Justine Cassell: You’ve heard beau­ti­ful­ly about one aspect of bias in com­pa­nies today, and that’s algo­rith­mic bias. In the same way we want to be taught by edu­ca­tors who rep­re­sent us and we want politi­cians who rep­re­sent us, we also want tech­nol­o­gy to rep­re­sent us, in every sense of rep­re­sent.” We want it to look like us; we want it to mir­ror who we are; and we want it to stand up for us—share our val­ues and pre­serve them. 

But that real­ly has­n’t been the case, yet. And that’s what I’m gonna talk to you about. I’m gonna talk about the kinds of bias that are lead­ing to tech­nol­o­gy let­ting us down. I’m gonna talk about why it hap­pens, and I’m going to start to talk about what to do about it.

But first let me take you back to France in 1984. So in France in 1984 the gov­ern­ment set up a ter­mi­nol­o­gy com­mis­sion. It’s a very French thing. They’d had a whole bunch of ter­mi­nol­o­gy com­mis­sions before. And the goal of this one la fémin­i­sa­tion des noms de pro­fes­sion. That is, the inven­tion of names for jobs tra­di­tion­al­ly done by men that may now or one day be done by women. Like doc­tor, pro­fes­sor, researcher, post­woman, and so forth. 

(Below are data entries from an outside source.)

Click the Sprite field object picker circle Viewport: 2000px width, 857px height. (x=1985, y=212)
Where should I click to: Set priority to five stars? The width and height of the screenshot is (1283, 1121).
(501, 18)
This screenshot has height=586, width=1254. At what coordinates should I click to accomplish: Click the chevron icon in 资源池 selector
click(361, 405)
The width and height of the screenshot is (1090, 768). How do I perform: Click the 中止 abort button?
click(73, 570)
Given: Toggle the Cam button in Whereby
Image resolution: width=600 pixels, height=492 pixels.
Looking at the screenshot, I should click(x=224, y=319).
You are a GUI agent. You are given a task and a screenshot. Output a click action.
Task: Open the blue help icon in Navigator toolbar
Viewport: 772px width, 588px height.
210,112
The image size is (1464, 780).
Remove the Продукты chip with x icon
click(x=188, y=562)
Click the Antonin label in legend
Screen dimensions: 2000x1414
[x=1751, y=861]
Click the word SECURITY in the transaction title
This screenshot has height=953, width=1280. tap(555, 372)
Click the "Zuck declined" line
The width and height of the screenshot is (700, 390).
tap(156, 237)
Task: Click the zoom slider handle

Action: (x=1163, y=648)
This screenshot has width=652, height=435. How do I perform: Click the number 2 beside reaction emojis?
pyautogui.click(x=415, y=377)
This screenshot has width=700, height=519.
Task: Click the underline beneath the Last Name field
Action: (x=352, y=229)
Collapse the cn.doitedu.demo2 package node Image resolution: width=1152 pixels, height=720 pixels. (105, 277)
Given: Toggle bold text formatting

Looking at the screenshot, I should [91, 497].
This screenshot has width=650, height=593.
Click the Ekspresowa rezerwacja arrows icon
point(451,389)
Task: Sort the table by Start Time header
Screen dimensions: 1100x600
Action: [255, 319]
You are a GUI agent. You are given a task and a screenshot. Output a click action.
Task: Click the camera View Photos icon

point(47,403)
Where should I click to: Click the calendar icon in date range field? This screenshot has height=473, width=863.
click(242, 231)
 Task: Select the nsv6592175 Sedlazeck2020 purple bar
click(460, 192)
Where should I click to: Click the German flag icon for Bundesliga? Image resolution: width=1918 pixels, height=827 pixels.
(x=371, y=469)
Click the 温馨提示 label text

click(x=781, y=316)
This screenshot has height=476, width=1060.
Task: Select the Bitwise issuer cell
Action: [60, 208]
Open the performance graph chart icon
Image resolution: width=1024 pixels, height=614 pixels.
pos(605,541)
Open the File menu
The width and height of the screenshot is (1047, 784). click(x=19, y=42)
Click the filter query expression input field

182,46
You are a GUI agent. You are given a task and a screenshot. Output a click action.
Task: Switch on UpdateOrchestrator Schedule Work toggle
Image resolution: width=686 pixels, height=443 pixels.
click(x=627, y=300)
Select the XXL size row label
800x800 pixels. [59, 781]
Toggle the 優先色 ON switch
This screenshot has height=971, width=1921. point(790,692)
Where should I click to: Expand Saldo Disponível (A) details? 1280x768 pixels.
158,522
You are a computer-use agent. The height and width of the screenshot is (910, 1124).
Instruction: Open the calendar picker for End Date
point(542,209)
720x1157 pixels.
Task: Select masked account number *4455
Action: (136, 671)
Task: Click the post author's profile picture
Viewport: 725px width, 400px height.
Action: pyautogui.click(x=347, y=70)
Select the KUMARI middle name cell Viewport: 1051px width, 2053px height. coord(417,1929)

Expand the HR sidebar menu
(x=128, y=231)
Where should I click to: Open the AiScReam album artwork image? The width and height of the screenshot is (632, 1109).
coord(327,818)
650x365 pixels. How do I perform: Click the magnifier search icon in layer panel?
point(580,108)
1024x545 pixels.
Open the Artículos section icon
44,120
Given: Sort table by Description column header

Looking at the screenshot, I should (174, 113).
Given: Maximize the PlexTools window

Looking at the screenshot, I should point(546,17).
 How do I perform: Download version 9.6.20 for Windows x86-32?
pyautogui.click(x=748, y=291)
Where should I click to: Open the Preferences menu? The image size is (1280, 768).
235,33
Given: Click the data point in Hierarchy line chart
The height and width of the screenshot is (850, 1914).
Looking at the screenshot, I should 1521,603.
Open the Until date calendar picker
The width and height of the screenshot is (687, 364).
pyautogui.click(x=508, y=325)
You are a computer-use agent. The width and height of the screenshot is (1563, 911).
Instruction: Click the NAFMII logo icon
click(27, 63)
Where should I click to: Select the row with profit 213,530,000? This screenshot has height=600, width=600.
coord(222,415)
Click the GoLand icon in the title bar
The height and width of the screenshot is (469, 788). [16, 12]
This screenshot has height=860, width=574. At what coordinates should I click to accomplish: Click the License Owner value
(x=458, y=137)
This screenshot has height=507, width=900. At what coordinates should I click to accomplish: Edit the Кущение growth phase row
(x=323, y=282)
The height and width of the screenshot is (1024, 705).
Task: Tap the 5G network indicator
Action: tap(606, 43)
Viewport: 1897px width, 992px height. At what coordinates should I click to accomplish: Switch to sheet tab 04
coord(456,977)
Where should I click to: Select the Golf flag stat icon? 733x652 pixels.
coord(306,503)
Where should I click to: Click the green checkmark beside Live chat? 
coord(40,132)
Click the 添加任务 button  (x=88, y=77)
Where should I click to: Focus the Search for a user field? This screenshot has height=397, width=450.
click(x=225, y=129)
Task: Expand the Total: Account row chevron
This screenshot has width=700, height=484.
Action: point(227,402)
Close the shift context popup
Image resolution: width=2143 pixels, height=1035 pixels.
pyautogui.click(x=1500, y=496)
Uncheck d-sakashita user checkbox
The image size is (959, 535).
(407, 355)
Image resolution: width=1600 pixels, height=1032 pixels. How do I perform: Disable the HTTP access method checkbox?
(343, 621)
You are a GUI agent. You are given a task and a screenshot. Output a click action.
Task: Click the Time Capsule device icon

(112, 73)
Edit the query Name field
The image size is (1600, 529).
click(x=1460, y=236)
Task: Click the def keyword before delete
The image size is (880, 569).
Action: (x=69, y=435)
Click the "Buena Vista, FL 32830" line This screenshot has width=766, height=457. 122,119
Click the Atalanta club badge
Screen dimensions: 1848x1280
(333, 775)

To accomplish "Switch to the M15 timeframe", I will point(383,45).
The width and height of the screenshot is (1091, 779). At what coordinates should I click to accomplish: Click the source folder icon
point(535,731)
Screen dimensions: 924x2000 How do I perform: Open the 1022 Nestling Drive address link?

And they released a report about the words they had invented—the neol­o­gisms that they had invent­ed for these new jobs. Like a woman doc­tor. Or a woman mail deliv­er­er, and so forth. 

As the report was released, there was a counter-report. (And that’s also very French.) And this counter-report was released by the Académie Française, who sees them­self as in charge of the French lan­guage, stand­ing up for and insur­ing that the French lan­guage remains pure. And what they said was This very impulse of yours is hon­or­able, but it’s going to lead to bar­barisms and seg­re­ga­tion, and worse sex­ism than we had before, because it’s unre­flec­tive and unmo­ti­vat­ed by research.”

Well to any researcher, that’s a dream. So I decid­ed to do an exper­i­ment to look to see who was right. Was the fem­i­niza­tion of the terms for jobs going to lead to more women mov­ing into those jobs, as the ter­mi­nol­o­gy com­mis­sion sug­gest­ed? And so I went to the US and I went to France, and I did an exper­i­ment with chil­dren of 8 or 9 years old. They’re start­ing to think about gender. 

And I asked them what they would call this pic­ture. This is a female truck dri­ver. The word’s a lit­tle unfor­tu­nate. Luckily 8- and 9‑year-olds don’t know this. Those of you who are French speak­ers know that camioneusse unfor­tu­nate­ly already has a mean­ing that we might not want to use. But in this instance we asked them sim­ply what they would call this person. 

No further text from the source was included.